Citizen James is a BBC sitcom that ran for three series between 24 November 1960 and 23 November 1962. The show featured comedian and actor Sid James and Sydney Tafler with Bill Kerr and Liz Fraser appearing in early episodes. It was initially written by the comedy writing team of Galton and Simpson, who based the characters very much on the "Sidney Balmoral James" and "Bill Kerr, the dim-witted Australian" roles that they had played in Hancock's Half Hour.
 
The first series was set around 'Charlie's Nosh Bar', a cafe in Soho, and centred on Sid's get-rich-quick schemes.
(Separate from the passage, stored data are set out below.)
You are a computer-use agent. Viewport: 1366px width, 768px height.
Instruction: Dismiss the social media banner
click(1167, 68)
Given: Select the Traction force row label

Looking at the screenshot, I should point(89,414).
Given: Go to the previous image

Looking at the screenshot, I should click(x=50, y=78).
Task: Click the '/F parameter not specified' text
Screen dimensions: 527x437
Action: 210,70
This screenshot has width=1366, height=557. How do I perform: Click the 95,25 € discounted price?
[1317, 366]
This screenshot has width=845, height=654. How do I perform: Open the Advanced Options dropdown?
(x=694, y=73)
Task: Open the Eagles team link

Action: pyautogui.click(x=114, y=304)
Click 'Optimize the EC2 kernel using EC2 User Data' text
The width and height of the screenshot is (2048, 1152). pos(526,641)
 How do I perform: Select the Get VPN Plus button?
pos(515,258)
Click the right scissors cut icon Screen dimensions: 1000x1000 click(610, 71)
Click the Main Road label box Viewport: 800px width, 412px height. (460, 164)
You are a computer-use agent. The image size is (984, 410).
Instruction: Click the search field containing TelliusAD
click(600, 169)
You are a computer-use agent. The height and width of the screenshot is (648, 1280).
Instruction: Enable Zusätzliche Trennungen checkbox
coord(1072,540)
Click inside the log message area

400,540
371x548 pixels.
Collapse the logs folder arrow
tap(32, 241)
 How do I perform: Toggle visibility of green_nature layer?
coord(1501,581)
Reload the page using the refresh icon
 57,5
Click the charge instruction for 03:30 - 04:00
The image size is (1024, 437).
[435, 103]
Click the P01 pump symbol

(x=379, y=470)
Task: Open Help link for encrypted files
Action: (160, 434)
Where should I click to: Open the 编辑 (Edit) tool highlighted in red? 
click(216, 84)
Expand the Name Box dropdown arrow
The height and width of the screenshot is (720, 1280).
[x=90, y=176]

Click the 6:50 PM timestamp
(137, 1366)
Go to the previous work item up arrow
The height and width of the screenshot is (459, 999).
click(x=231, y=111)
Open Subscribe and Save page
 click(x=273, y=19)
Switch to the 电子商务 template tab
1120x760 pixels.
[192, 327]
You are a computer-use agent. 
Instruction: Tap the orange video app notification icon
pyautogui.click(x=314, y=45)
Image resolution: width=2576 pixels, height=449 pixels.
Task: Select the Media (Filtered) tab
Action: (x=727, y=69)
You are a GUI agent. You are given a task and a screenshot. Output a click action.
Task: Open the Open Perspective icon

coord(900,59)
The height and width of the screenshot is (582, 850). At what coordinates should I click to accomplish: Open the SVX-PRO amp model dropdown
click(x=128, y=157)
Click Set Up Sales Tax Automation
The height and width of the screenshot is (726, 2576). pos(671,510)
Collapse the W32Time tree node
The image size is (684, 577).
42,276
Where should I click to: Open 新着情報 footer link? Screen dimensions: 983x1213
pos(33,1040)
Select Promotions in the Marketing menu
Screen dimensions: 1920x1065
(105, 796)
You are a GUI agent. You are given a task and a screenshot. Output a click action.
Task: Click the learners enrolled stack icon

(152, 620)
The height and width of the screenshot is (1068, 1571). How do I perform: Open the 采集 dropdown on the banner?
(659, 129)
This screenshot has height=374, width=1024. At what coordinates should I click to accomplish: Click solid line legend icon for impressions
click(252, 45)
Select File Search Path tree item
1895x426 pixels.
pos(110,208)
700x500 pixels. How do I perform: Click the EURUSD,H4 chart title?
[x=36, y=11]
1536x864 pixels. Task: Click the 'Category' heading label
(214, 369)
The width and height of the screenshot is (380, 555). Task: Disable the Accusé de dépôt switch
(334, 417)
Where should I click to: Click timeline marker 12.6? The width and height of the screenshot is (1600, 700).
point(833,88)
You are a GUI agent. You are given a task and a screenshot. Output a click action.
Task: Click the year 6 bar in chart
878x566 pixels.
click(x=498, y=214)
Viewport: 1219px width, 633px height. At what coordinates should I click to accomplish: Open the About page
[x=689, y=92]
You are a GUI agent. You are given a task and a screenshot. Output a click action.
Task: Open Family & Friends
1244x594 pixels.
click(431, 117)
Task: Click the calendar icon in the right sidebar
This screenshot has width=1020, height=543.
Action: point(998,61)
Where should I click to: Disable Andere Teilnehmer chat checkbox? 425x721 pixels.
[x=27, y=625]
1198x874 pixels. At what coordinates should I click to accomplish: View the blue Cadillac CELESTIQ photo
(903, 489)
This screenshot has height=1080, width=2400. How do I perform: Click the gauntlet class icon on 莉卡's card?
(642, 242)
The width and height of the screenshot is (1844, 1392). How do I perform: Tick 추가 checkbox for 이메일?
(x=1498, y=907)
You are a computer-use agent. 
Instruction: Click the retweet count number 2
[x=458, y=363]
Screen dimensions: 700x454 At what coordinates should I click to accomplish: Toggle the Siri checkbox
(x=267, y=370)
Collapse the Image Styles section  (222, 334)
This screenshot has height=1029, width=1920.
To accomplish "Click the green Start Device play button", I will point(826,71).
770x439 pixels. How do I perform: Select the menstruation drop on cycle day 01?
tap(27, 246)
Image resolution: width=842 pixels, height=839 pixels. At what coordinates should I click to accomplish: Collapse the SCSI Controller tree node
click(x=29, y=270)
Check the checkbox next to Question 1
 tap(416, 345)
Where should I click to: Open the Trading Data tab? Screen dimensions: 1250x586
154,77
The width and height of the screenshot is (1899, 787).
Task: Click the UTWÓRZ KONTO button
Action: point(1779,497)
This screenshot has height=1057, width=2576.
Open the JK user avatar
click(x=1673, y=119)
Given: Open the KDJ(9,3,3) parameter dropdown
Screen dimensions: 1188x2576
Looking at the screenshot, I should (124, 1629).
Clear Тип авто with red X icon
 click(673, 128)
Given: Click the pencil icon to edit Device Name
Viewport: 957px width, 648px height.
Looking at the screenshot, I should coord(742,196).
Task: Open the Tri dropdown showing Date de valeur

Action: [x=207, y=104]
He is helped by "Billy the Kerr" and quite often frustrated by the local bookmaker Albert Welshman (Tafler). Liz Fraser played Sid's long-suffering girlfriend who has been waiting for seven years for Sid to set the date.

Changes were made to the format after the first series. Sid James' character was changed to be something of a people's champion, campaigning for social justice. Bill Kerr and Liz Fraser departed and Sidney Tafler played a different character: Charlie Davenport. The location switched from Soho to Sid and Charlie sharing a house. 
 
Later episodes were written by then Morecambe & Wise writers Dick Hills and Sid Green.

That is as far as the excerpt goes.